Stochastic volatility models with long-memory in discrete and continuous time by Dr. Alexandra Chronopoulou

Event Date: 

Monday, January 23, 2012 -
3:30pm to 5:00pm

Event Date Details: 

Refreshments served at 3:15 PM

Event Location: 

  • South Hall 5607F

Dr. Alexandra Chronopoulou (PSTAT, UCSB)

Title:Stochastic volatility models with long-memory in discrete and continuous time

Abstract: We consider a continuous time stochastic volatility model with long memory in which the stock price is described by a Geometric Brownian motion with volatility that follows a fractional Ornstein-Uhlenbeck process. In addition, we study two discrete time models: a discretization of the continuous model via an Euler scheme and a discrete model in which the returns are a zero mean iid sequence where the volatility is a fractional ARIMA process.
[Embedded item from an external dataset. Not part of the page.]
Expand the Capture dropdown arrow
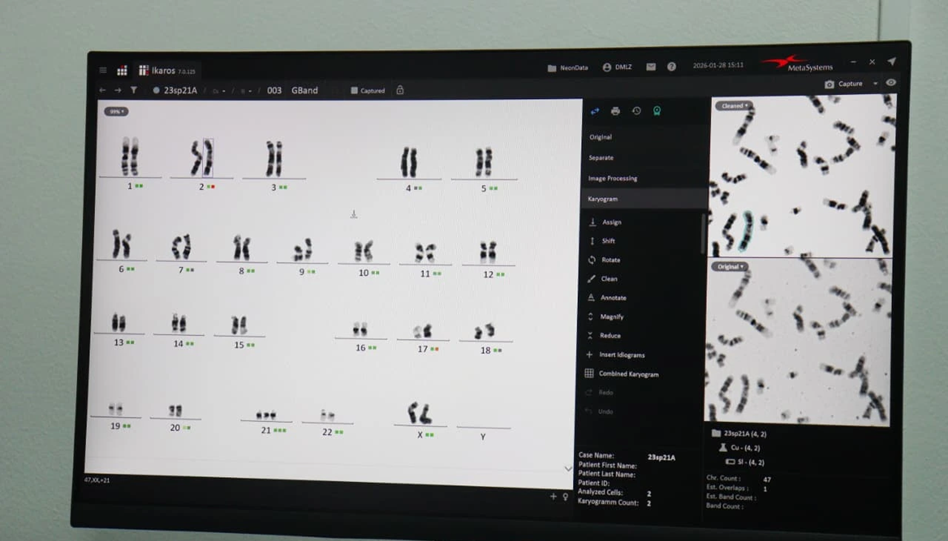948x541 pixels. click(875, 84)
Using a particle filtering algorithm we estimate the empirical distribution of the unobserved volatility process for all three models. Based on the volatility filter, we construct a multinomial recombining tree for option pricing. We also discuss appropriate parameter estimation techniques for each model. For the long memory parameter, we compute an implied value by calibrating the model with real data.

Finally, we compare the different models using simulated data and we price options on the S&P 500 index.